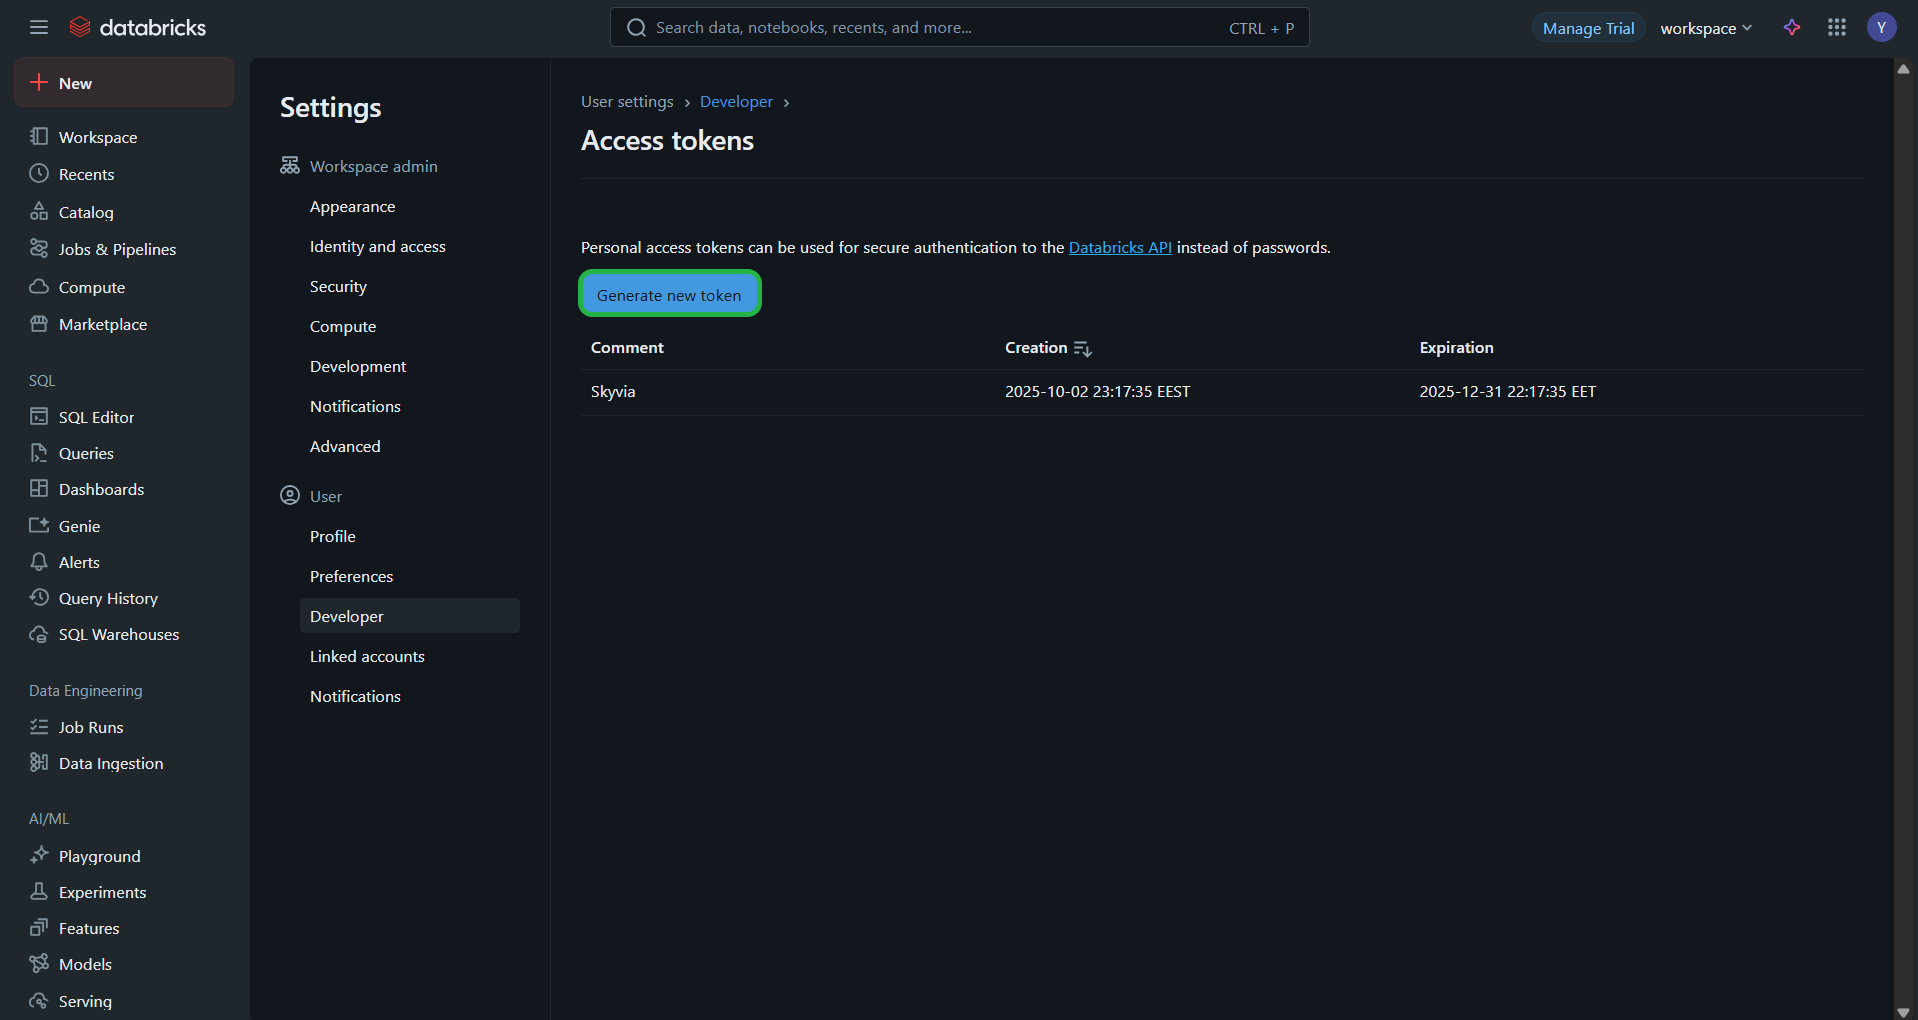Open Playground under AI/ML
Image resolution: width=1918 pixels, height=1020 pixels.
pyautogui.click(x=99, y=856)
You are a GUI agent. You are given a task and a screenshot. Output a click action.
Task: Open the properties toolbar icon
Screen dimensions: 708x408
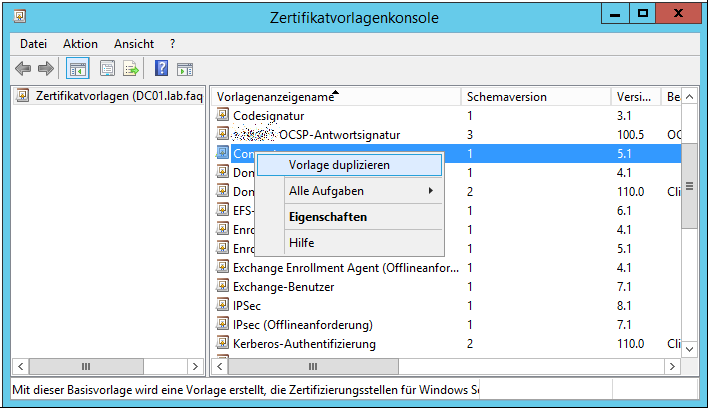[x=107, y=69]
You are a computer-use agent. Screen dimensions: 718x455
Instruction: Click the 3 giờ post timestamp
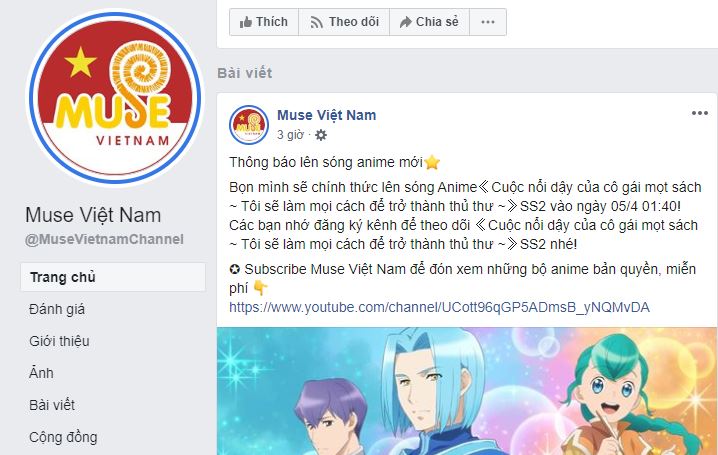pyautogui.click(x=290, y=135)
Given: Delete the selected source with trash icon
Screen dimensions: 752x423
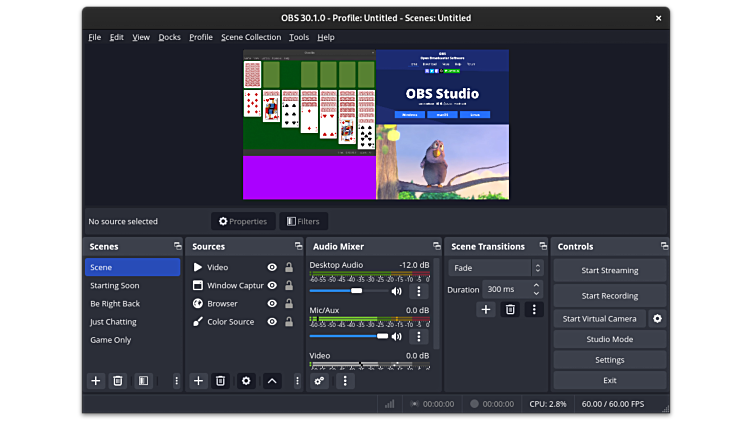Looking at the screenshot, I should pyautogui.click(x=220, y=381).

_ _ _ _ _ _ _

From the listing above, count the lines that include the word "icon" and give the total alone.

2